Address
- 205 Valley Road Haworth, Bergen County, New Jersey, 07641 United States
- Coordinates: 40°57′40″N 73°59′10″W﻿ / ﻿40.961156°N 73.98599°W

District information
- Grades: PreK-8
- Superintendent: Paul Wolford
- Business administrator: Kevin Lane
- Schools: 1

Students and staff
- Enrollment: 507 (as of 2024–25)
- Faculty: 55.0 FTEs
- Student–teacher ratio: 9.2:1

Other information
- District Factor Group: I
- Website: haworth.org
| Ind. | Per pupil | District spending | Rank (*) | K-8 average | %± vs. average |
| 1A | Total Spending | $20,299 | 50 | $18,891 | 7.5% |
| 1 | Budgetary Cost | 18,250 | 62 | 14,159 | 28.9% |
| 2 | Classroom Instruction | 10,932 | 59 | 8,659 | 26.3% |
| 6 | Support Services | 3,360 | 59 | 2,167 | 55.1% |
| 8 | Administrative Cost | 1,800 | 43 | 1,547 | 16.4% |
| 10 | Operations & Maintenance | 2,047 | 56 | 1,612 | 27.0% |
| 13 | Extracurricular Activities | 112 | 29 | 104 | 7.7% |
| 16 | Median Teacher Salary | 76,626 | 61 | 61,136 |
Data from NJDoE 2014 Taxpayers' Guide to Education Spending. *Of K-8 districts with 401-750 students.
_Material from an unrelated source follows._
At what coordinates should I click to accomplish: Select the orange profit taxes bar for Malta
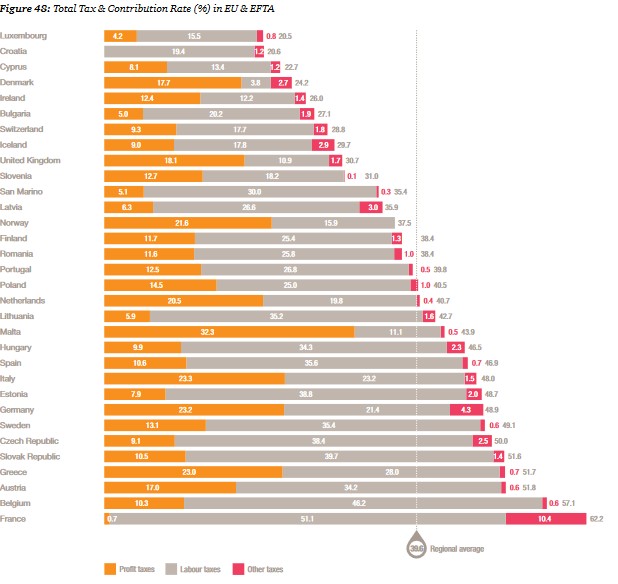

Lowest spending=1; Highest=64

= Haworth Public Schools =

School district in New Jersey, United States

The Haworth Public Schools are a community public school district, serving students from pre-kindergarten through eighth grade in Haworth, in Bergen County, in the U.S. state of New Jersey.

As of the 2024–25 school year, the district, comprised of one school, had an enrollment of 507 students and 55.0 classroom teachers (on an FTE basis), for a student–teacher ratio of 9.2:1.

Public school students in ninth through twelfth grades attend Northern Valley Regional High School at Demarest in Demarest, which serves students from Closter, Demarest and Haworth. The high school is part of the Northern Valley Regional High School District, which also serves students from Harrington Park, Northvale, Norwood and Old Tappan at Northern Valley Regional High School at Old Tappan. As of the 2024–25 school year, the high school had an enrollment of 1,038 students and 95.4 classroom teachers (on an FTE basis), for a student–teacher ratio of 10.9:1.

The district participates in special education programs offered by Region III, one of seven such regional programs in Bergen County. Region III coordinates and develops special education programs for the 1,000 students with learning disabilities in the region, which also includes the Alpine, Closter, Demarest, Harrington Park, Northvale, Norwood and Old Tappan districts, as well as the Northern Valley Regional High School District.

==History==

The first school built in Haworth was constructed in April 1894. It was located on Valley Road and Haworth Avenue. The building was yellow. A teacher named Miss Kingsland taught all the students in one room. It burned down on June 2, 1898.

Jennifer Montesano served as the superintendent of Haworth Public School from 2014 until 2018, when she became superintendent of the Secaucus Public Schools.

The district had been classified by the New Jersey Department of Education as being in District Factor Group "I," the second-highest of eight groupings. District Factor Groups organize districts statewide to allow comparison by common socioeconomic characteristics of the local districts. From lowest socioeconomic status to highest, the categories are A, B, CD, DE, FG, GH, I and J.

==School==
- Haworth Public School serves students in grades PreK-8. The school had an enrollment of 498 students in grades K-8 as of the 2024–25 school year.
  - Adrienne Huettenmoser, principal
- Kevin Lane, middle school principal

==Administration==
Core members of the district's administration are:
- Paul Wolford, superintendent
- Kevin Lane, business administrator

==Board of education==
The district's board of education, comprised of seven members, sets policy and oversees the fiscal and educational operation of the district through its administration. As a Type II school district, the board's trustees are elected directly by voters to serve three-year terms of office on a staggered basis, with either two or three seats up for election each year held (since 2012) as part of the November general election. The board appoints a superintendent to oversee the district's day-to-day operations and a business administrator to supervise the business functions of the district.